Why teaching and learning have a lot in common with street art
I am a big fan of street art. I like how it subverts traditional conceptions of art, artist and viewer. By creating artistic encounters in unexpected places there is a sense of serendipitous discovery and personal connectedness. Street art wakes us up to the creative possibilities in environments that are taken-for-granted and thus invisible.
But is it really art? What is art?
Is art beauty? Truth? A thought, idea or emotion captured in images or words?
Or is it an experience, an evocation of some reaction (positive or negative), stimulus for thought/reflection?
All of the above and more?
And who gets to decide what constitutes art?

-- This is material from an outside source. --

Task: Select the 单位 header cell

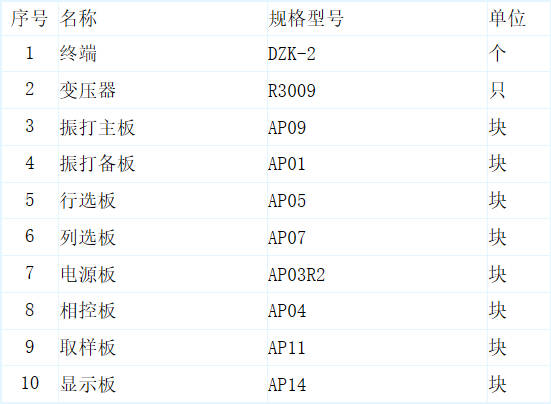Action: pyautogui.click(x=519, y=18)
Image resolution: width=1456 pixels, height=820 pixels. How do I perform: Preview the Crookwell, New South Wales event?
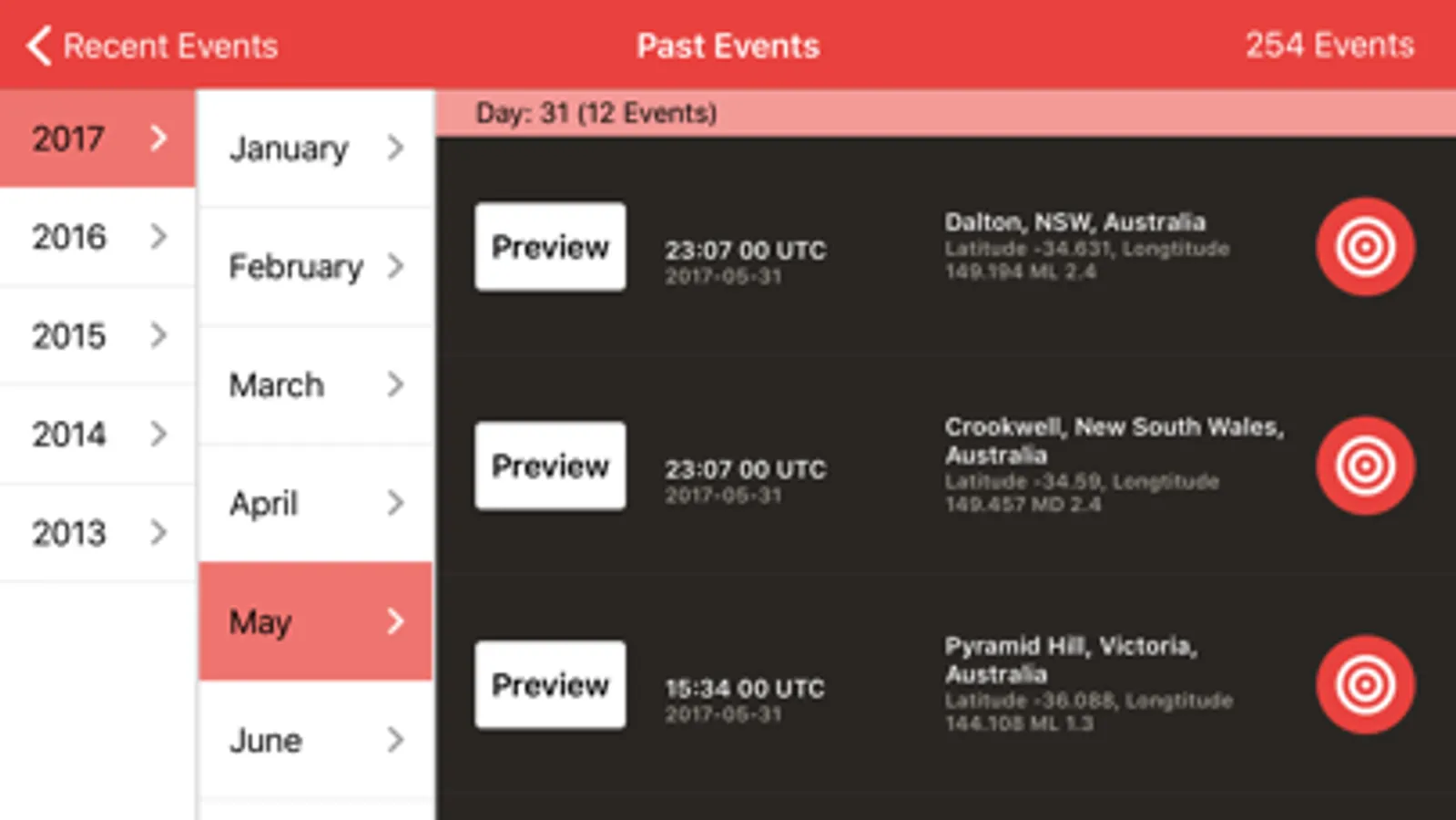pyautogui.click(x=550, y=466)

The artist? The viewer? The museum curator? The market?
Maybe I’m especially drawn to street art as a form of conceptual/contemporary art because it has so much in common with my philosophy of teaching and learning. Just like great street art:
Real learning happens outside the classroom.
Advances in knowledge question the status quo.
Learning derives from our engagement with our environment.
Deep learning stimulates an emotional response: surprise, delight, outrage, insight.
Teaching and learning are essentially creative enterprises as much (or more?) than cognitive/intellectual processes. Educators are both curators (What will I teach? What sources and strategies will I use?) and artists (What response am I trying to elicit? What experience (curriculum) do I (co-)create to get us to that place?).
The creative imperative is all around – and within – us. We are all artists in our construction of knowledge, experience and expression.